Work instructions: Copy word for word the part of the text on cranial nerve IX from "Note: The glossopharyngeal" to "and carotid body.".
**** Text under study
Cranial nerve IX, for the tongue and pharynx

The glossopharyngeal nerve (/ˌɡlɒsoʊfəˈrɪn(d)ʒiəl, -ˌfærənˈdʒiːəl/), also known as the ninth cranial nerve, cranial nerve IX, or simply CN IX, is a cranial nerve that exits the brainstem from the sides of the upper medulla, just anterior (closer to the nose) to the vagus nerve. Being a mixed nerve (sensorimotor), it carries afferent sensory and efferent motor information. The motor division of the glossopharyngeal nerve is derived from the basal plate of the embryonic medulla oblongata, whereas the sensory division originates from the cranial neural crest.

==Structure==
From the anterior portion of the medulla oblongata, the glossopharyngeal nerve passes laterally across or below the flocculus, and leaves the skull through the central part of the jugular foramen. From the superior and inferior ganglia in jugular foramen, it has its own sheath of dura mater. The inferior ganglion on the inferior surface of petrous part of temporal is related with a triangular depression into which the aqueduct of cochlea opens. On the inferior side, the glossopharyngeal nerve is lateral and anterior to the vagus nerve and accessory nerve.

In its passage through the foramen (with X and XI), the glossopharyngeal nerve passes between the internal jugular vein and internal carotid artery. It descends in front of the latter vessel and beneath the styloid process and the muscles connected with it, to the posterior lower border of the stylopharyngeus muscle. It then curves forward, forming an arch on the side of the neck and lying upon the stylopharyngeus and middle pharyngeal constrictor muscle. From there, it passes under cover of the hyoglossus muscle and is finally distributed to the palatine tonsil, the mucous membrane of the fauces and base of the tongue, and the serous glands of the mouth.

=== Branches ===
- tympanic nerve
- stylopharyngeal nerve
- tonsillar nerve
- carotid sinus nerve
- Branches to the posterior third of tongue
- lingual branches
- A communicating branch to the vagus nerve

Note: The glossopharyngeal nerve contributes in the formation of the pharyngeal plexus along with the vagus nerve.

The glossopharyngeal nerve has five distinct general functions:

1. Branchial motor (special visceral efferent) – supplies the stylopharyngeus muscle.
2. Visceral motor (general visceral efferent) – provides parasympathetic innervation of the parotid gland via the otic ganglion
3. Visceral sensory (general visceral afferent) – carries visceral sensory information from the carotid sinus and carotid body.
4. General sensory (general somatic afferent) – provides general sensory information from inner surface of the tympanic membrane, upper pharynx (GVA), and the posterior one-third of the tongue.
********
**** Dataset records
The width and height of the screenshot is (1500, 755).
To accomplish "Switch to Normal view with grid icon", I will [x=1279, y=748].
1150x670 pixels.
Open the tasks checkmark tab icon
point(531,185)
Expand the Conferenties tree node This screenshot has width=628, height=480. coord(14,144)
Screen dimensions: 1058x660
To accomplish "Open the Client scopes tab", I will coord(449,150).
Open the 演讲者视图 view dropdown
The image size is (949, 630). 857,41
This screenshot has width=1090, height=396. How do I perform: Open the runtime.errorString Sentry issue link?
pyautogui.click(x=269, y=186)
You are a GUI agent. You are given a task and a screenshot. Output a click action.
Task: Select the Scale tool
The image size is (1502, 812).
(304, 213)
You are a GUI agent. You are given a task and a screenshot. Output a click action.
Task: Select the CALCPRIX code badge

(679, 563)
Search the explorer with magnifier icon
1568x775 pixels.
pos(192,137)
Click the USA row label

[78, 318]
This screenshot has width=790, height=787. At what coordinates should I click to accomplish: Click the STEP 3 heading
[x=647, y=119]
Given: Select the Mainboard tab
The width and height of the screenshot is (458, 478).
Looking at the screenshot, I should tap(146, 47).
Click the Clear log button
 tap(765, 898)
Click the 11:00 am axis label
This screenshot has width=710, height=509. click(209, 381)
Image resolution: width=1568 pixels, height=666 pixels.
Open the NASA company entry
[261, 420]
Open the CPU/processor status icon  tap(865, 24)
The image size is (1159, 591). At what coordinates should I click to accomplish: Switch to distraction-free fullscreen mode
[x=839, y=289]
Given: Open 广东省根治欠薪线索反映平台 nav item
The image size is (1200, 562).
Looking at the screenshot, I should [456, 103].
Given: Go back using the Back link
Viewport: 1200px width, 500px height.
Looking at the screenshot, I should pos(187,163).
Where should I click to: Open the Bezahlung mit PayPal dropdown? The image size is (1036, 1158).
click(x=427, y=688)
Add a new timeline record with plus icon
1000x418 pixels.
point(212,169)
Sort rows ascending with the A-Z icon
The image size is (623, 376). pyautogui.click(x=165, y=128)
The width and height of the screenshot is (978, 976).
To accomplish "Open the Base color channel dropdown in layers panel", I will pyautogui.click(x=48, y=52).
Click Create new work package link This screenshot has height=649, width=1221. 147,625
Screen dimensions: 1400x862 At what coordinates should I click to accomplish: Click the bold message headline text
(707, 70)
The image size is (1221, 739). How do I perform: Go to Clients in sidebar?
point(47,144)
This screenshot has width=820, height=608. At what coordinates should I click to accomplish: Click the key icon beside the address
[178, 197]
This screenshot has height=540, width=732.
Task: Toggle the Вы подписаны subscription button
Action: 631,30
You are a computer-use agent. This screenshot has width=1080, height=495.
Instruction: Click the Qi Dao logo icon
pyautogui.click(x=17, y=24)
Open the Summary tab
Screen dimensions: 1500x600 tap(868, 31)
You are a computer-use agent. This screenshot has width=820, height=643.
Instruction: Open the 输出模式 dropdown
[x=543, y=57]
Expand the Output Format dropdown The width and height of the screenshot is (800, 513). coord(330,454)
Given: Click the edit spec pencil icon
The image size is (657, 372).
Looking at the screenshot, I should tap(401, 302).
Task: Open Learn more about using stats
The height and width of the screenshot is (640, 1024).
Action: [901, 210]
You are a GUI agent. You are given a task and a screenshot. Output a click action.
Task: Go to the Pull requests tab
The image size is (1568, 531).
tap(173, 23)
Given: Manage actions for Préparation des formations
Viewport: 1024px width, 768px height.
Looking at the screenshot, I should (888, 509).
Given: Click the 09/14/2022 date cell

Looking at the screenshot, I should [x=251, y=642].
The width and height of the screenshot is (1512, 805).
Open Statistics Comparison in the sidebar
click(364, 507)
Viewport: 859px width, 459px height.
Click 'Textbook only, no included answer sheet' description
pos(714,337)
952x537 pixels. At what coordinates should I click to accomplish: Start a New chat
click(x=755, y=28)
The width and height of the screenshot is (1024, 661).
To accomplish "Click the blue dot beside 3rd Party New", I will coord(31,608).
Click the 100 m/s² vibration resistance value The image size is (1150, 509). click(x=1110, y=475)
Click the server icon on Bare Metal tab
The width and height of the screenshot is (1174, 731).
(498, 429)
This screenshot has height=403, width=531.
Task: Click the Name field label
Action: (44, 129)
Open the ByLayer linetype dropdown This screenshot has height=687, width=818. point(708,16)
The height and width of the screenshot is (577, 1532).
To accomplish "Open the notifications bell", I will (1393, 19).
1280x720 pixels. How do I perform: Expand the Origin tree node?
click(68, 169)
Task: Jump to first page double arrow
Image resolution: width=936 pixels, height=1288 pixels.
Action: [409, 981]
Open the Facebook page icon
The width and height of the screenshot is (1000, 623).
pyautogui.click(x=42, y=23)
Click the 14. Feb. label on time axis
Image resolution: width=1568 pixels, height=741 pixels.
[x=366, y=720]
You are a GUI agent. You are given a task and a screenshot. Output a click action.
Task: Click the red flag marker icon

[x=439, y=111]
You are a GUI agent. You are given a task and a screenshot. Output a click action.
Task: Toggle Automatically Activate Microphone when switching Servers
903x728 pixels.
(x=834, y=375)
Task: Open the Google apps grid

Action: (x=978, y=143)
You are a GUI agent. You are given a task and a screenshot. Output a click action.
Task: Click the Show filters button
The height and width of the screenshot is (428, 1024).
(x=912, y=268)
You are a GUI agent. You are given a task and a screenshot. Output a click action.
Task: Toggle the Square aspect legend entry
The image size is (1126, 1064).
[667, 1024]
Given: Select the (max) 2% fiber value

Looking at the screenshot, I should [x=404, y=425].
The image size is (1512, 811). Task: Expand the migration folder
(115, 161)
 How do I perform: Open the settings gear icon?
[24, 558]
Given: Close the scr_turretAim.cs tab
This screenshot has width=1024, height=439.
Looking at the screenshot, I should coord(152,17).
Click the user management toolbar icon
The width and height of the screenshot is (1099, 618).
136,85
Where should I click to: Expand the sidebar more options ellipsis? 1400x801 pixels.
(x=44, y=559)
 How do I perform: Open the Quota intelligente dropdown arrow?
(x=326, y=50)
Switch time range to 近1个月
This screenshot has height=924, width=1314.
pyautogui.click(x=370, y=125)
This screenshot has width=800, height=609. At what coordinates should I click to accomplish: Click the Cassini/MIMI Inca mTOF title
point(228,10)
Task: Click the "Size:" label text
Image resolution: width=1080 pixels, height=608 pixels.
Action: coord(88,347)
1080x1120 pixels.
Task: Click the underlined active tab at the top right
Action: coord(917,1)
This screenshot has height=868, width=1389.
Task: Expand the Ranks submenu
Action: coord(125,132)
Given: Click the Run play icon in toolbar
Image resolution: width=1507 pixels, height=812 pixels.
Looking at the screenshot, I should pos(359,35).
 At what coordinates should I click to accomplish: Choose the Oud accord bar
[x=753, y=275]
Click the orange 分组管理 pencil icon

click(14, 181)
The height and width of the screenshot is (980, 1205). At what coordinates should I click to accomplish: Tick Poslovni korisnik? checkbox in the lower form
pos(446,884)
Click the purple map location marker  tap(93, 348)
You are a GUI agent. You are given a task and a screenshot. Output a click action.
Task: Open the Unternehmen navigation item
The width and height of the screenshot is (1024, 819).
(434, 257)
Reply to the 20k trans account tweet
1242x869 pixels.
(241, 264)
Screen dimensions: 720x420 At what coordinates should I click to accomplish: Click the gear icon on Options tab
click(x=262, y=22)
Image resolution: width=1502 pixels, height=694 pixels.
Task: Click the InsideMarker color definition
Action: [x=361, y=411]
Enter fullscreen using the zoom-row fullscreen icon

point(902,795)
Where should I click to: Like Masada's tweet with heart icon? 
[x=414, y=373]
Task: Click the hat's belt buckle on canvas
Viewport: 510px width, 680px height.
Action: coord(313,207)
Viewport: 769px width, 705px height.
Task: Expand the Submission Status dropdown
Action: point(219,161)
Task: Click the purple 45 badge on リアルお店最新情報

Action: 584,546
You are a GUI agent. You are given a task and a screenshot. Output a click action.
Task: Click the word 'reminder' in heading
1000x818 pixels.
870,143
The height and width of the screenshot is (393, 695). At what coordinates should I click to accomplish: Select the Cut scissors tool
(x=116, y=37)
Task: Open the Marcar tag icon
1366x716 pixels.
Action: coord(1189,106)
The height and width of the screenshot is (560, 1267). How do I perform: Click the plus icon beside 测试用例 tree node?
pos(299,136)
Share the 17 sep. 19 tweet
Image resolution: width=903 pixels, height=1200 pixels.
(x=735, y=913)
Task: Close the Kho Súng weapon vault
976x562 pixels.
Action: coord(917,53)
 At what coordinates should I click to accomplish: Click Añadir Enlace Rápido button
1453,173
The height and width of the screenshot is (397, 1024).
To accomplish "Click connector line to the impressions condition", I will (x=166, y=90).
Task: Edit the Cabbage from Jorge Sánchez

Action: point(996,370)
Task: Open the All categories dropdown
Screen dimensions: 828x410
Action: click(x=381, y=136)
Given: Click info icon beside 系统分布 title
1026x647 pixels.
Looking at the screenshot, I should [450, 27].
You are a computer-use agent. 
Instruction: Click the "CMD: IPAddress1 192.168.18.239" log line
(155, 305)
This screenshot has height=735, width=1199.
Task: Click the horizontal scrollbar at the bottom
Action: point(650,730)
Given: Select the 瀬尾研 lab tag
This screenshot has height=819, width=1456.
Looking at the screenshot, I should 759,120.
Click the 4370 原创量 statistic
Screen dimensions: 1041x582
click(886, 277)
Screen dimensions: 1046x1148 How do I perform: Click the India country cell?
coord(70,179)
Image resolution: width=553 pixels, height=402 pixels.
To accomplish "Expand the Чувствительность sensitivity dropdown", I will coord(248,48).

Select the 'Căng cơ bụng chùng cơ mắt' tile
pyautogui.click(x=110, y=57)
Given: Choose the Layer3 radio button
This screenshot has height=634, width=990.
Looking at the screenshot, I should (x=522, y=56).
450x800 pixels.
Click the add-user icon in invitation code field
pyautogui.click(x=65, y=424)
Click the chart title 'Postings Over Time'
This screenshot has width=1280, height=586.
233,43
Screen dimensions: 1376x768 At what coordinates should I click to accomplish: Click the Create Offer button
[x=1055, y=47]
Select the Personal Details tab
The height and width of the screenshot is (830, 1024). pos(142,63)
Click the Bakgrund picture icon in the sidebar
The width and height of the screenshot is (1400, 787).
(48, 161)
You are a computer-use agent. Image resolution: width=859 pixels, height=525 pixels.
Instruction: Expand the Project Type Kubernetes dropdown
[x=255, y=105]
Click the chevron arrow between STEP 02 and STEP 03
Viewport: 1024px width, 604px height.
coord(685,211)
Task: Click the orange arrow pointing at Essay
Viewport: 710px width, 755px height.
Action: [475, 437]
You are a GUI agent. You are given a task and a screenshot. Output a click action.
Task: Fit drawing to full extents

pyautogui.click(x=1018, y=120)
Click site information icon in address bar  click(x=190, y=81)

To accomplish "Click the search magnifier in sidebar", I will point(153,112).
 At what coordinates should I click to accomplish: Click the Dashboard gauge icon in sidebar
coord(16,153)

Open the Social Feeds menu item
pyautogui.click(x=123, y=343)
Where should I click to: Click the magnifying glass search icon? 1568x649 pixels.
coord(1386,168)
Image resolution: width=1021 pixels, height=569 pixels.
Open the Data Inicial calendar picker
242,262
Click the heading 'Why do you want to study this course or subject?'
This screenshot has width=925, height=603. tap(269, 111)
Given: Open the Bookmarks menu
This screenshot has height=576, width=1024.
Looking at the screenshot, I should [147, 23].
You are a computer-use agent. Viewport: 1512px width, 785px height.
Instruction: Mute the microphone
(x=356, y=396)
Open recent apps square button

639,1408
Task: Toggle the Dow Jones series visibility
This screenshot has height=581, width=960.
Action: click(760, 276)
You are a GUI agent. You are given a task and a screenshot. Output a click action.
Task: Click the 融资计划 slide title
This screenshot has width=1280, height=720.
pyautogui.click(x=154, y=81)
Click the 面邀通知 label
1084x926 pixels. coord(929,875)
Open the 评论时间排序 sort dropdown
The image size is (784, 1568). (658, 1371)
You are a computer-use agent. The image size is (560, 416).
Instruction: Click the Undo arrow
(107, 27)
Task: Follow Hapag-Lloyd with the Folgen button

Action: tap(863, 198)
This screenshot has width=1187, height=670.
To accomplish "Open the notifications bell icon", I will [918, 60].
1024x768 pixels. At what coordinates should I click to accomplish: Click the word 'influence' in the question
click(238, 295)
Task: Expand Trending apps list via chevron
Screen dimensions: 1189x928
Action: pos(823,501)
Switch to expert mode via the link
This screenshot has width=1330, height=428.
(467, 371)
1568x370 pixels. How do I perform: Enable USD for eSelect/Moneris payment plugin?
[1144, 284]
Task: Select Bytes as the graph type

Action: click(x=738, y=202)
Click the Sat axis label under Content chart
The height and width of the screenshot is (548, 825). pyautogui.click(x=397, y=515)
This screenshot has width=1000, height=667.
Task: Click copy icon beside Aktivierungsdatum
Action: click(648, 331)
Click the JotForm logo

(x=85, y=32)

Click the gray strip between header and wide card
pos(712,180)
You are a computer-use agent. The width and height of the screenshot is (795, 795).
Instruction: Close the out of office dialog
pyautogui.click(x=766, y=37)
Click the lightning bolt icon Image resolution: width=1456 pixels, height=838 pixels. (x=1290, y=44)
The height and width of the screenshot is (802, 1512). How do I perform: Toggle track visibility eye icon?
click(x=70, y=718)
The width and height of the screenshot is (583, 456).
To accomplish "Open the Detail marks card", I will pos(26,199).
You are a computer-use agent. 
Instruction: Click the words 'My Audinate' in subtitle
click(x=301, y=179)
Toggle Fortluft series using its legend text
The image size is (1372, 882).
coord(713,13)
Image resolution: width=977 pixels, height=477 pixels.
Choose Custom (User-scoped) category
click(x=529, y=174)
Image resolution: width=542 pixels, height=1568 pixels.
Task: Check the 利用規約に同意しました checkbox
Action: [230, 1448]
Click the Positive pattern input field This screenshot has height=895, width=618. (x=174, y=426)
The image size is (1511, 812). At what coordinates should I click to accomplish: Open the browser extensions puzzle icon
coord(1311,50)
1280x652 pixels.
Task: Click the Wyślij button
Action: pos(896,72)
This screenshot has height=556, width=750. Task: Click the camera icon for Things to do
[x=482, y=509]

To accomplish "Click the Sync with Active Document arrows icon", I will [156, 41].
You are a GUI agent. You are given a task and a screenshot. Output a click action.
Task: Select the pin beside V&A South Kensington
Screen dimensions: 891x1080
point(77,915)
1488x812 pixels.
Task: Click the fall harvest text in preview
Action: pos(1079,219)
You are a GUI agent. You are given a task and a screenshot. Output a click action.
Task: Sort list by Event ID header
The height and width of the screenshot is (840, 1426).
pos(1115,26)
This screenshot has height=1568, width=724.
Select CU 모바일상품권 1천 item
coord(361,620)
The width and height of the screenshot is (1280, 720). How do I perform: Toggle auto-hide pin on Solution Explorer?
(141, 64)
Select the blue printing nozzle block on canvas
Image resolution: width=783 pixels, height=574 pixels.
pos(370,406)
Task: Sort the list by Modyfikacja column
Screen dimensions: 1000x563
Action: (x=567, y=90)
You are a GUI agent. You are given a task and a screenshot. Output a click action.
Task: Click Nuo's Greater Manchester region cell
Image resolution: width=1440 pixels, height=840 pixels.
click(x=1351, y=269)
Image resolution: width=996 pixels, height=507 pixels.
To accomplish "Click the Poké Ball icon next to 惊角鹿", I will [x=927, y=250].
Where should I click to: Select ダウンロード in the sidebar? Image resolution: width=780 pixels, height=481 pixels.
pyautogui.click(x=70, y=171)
********
The completed task:
Note: The glossopharyngeal nerve contributes in the formation of the pharyngeal plexus along with the vagus nerve.

The glossopharyngeal nerve has five distinct general functions:

1. Branchial motor (special visceral efferent) – supplies the stylopharyngeus muscle.
2. Visceral motor (general visceral efferent) – provides parasympathetic innervation of the parotid gland via the otic ganglion
3. Visceral sensory (general visceral afferent) – carries visceral sensory information from the carotid sinus and carotid body.